> those are interesting results. What do you think the
> systems behave like that?
> Dave WX7G
Because radials, like antennas, have standing waves on them.
What we measure at one point doesn't tell us much about
something some distance away.
A sample of what we measured on 7 MHz shows:
Two radials six feet high. 42 j0 83dBuV/m
Four radials six feet high 42.5 -j1.6 84.5dBuV/m
Four Buried 99 +j10.7 81 dBuV/m
16 buried 58.4 +j15.0
84.25dBuV/m
32 buried 53.7 +j15.1 85.75 dB
You can see the base resistance really cannot be used to
determine FS. Going from two elevated radials to four, FS
increased 1.5dB while base resistance increased from 42 to
42.5 ohms.

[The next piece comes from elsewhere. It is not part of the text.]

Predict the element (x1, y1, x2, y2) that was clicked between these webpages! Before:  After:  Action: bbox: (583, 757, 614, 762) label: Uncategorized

On the other hand 16 buried radials were equal to
4 elevated radials (within normal signal variation from
day-to-day) despite the buried radials having 16 ohms higher
base (feedpoint) resistance.
If I went by base resistance I'd be happy with two elevated
radials and 42 ohms (but 83dBuV/m). Unfortunately 32 radials
with ~12 ohms higher feed resistance also has almost 3dB
more signal. (Keep in mind this is 7MHz and very dry clay,
where the radials at six feet are effectively pretty high
compared to 160 meters.) In current measurements the buried
radials clearly had standing waves.
I'm afraid if we want to know the field strength change we
just have to measure the field strength change. Nothing else
works.
It's all a gigantic waste of time and bandwidth if we don't
measure what we actually want to know.